Today is International Women’s Day. Rooted in the international push for women’s suffrage and in the labor/socialist movements, the first celebration was held in 1911 on March 19, a date selected to commemorate the 1848 uprisings when the King of Prussia was compelled to acknowledge the power of the people.
The occasion and date were suggested by Clara Zetkin of the German Social Democratic Party at the second International Conference of Working Women in Copenhagen in 1910. Delegates from 17 countries representing trade unions, socialist parties, and working women’s clubs unanimously approved the call. News of the event, spread by the socialist press and word of mouth helped make the first observance successful in much of Europe with packed meetings, parades, and at least one tense standoff with police.Just before World War I German Socialists celebrated International Women's Day in 1914.

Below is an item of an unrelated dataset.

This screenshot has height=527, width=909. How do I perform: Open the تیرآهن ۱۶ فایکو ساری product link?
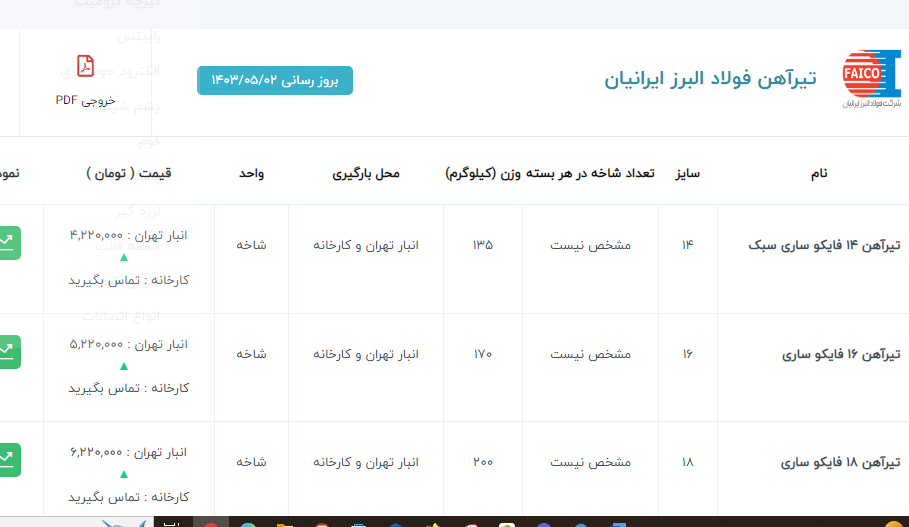click(x=840, y=354)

In 1913, International Women’s Day was moved to its present date of March 8. Despite the eruption of the First World War, which damaged many international relationships, Women’s Day grew year by year.
In the wake of the 1911 Triangle Shirtwaist Fire, American unions, the Socialist Party, and later the Communist Party spread the celebration through the next two decades, but because of its radical association, the Suffrage movement and middle class women’s organizations shunned it.The Feminist movement of the 1970's revived American interest in International Women's Day although its socialist and labor roots were often obscured.

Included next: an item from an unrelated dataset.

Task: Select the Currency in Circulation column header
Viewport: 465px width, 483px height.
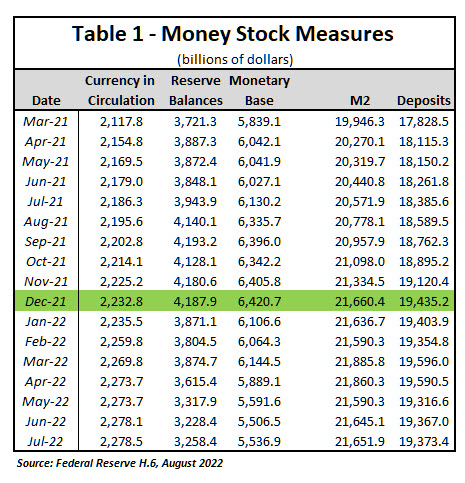Action: pyautogui.click(x=121, y=90)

It faded in this country until it was taken up by a new generation of feminists in ‘60’s, largely shorn of its original working class basis.
In 1975 the United Nations officially began promoting and sponsoring International Women’s Day. Each year the U.N. designates a theme for the celebration, although individual countries and groups are allowed, even encouraged, to develop their own themes based on their own experiences and challenges.

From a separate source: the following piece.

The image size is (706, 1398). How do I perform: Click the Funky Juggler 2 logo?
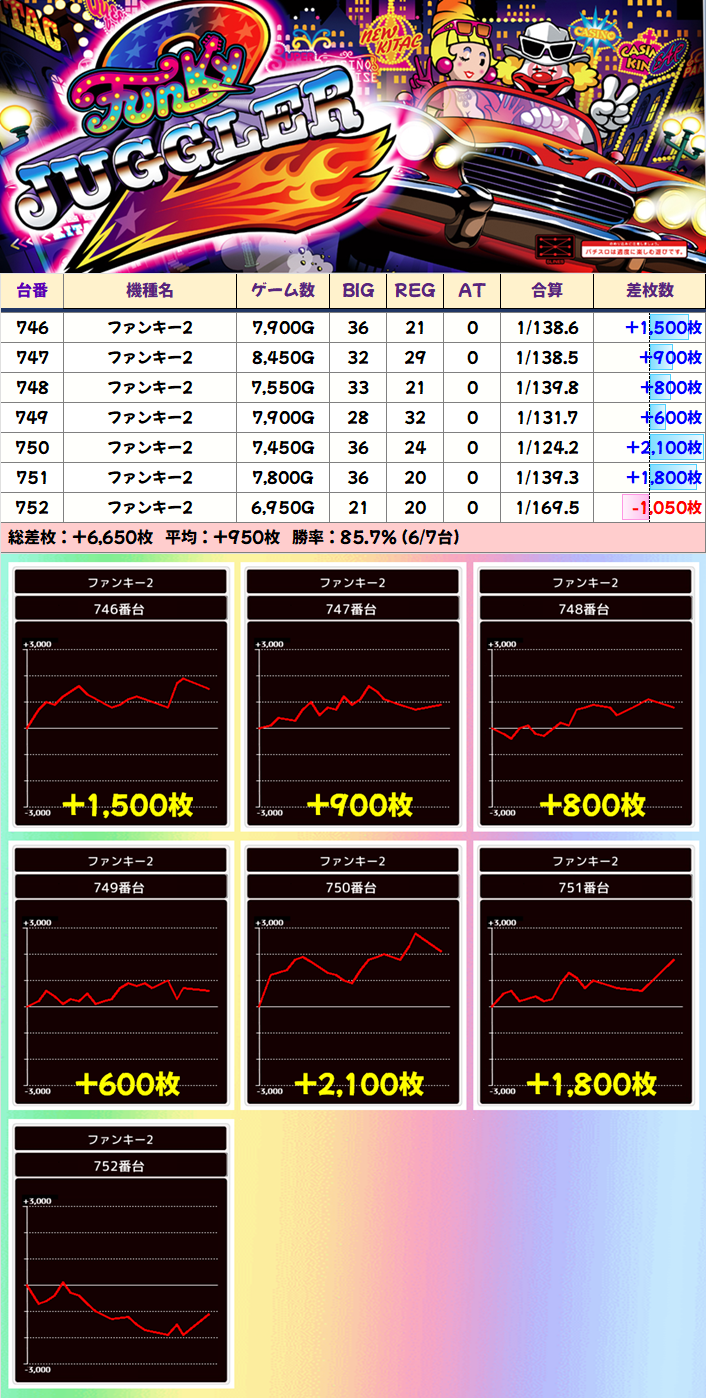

The theme for 2022 is “Gender equality today for a sustainable tomorrow”, and call for climate action for women, by women. From the UN Women web page”
With the latest data, we now understand the vital link between gender, social equity and climate change, and recognize that without gender equality today, a sustainable future, an equal future, remains out of reach.
Women and girls experience the greatest impacts of the climate crisis as it amplifies existing gender inequalities and puts women’s lives and livelihoods at risk. Across the world, women depend more on, yet have less access to, natural resources, and often bear a disproportionate responsibility for securing food, water, and fuel.
As women and girls bear the burden of climate impacts, they are also essential to leading and driving change in climate adaption, mitigation and solutions. Without the inclusion of half of the world’s population, it is unlikely that solutions for a sustainable planet and a gender equal world tomorrow will be realized.
However, the official International Women’s Day web site, while recognizing he United Nations designation, is promoting an alternative theme—#Break the Bias:
Imagine a gender equal world.
A world free of bias, stereotypes, and discrimination.
A world that is diverse, equitable, and inclusive.
A world where difference is valued and celebrated.
Together we can forge women's equality.
Collectively we can all #BreakTheBias.
Individually, we're all responsible for our own thoughts and actions—all day, every day.
We can break the bias in our communities.
We can break the bias in our workplaces.
We can break the bias in our schools, colleges and universities.
Together, we can all break the bias—on International Women’s Day (IWD) and beyond.
The encourage women, men, and genderfluid individuals to participate in the movement by using the x-crossed arms pose and “share your #BreakTheBias image, video, resources, presentation or articles on social media using #IWD2022 #BreakTheBias to encourage further people to commit to helping forge an inclusive world.”
The Old Man is in!
Today, International Women’s Day is observed as a national holiday in many nations, although disguised as a version of Mothers’ Day in some conservative societies. Among the hold outs in designating an official status are many Islamic nations like Iran where attempts to mark the Day with public demonstrations have been met by police attacks and the jailing of many leading women militants.
And, of course, in the United States a deep fear and resentment by conservatives of any International celebration, particularly one with Socialist roots and promoted by the United Nations, prevents any official participation, even when it was—or especially because it was—smiled upon and acknowledged by former Secretary of State Hillary Clinton.Women of the Ukraine show the world strength.
This year the leading role of women in ecological movements, demands for action on climate change, and climate justice are widely acknowledged. And the perfidious invasion of Ukraine ordered by Vladimir Putin has highlighted the amazing strength of women in the defense of their homes, families, nations, and equality.